### Task instructions:
Needed from the data below: all lines that contain the word "screenshot".

Segment Start: Information

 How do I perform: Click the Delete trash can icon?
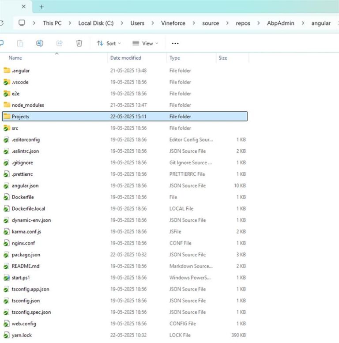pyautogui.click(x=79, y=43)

Segment End: Information
Segment Start: Information

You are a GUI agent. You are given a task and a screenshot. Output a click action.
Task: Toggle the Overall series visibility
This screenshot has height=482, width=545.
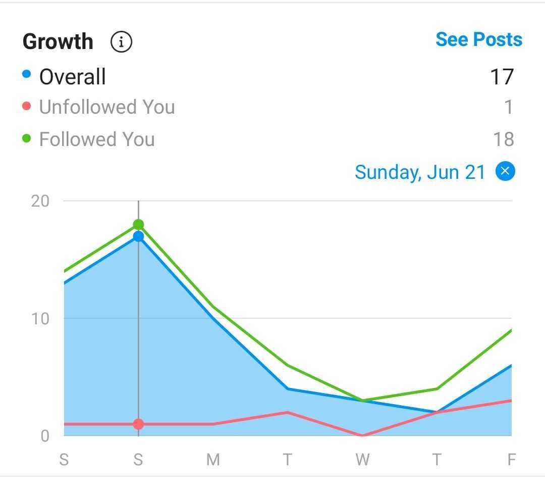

Segment End: Information
Segment Start: Information

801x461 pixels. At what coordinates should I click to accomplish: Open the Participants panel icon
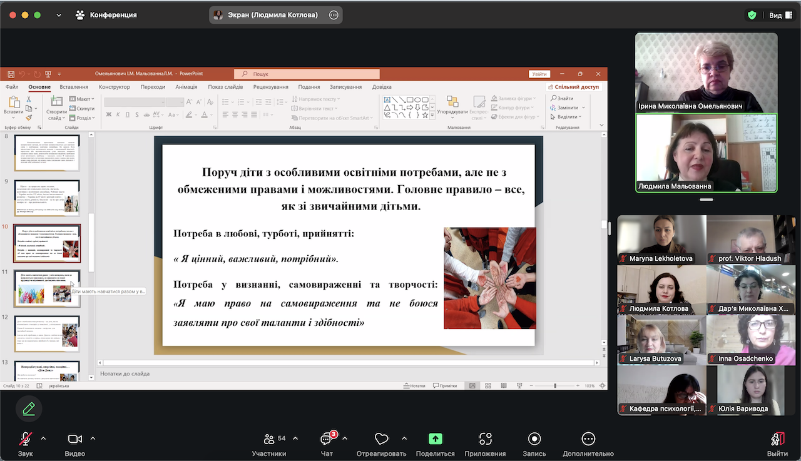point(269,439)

Segment End: Information

### Exercise solution:
You are a GUI agent. You are given a task and a screenshot. Output a click action.
This screenshot has height=482, width=545.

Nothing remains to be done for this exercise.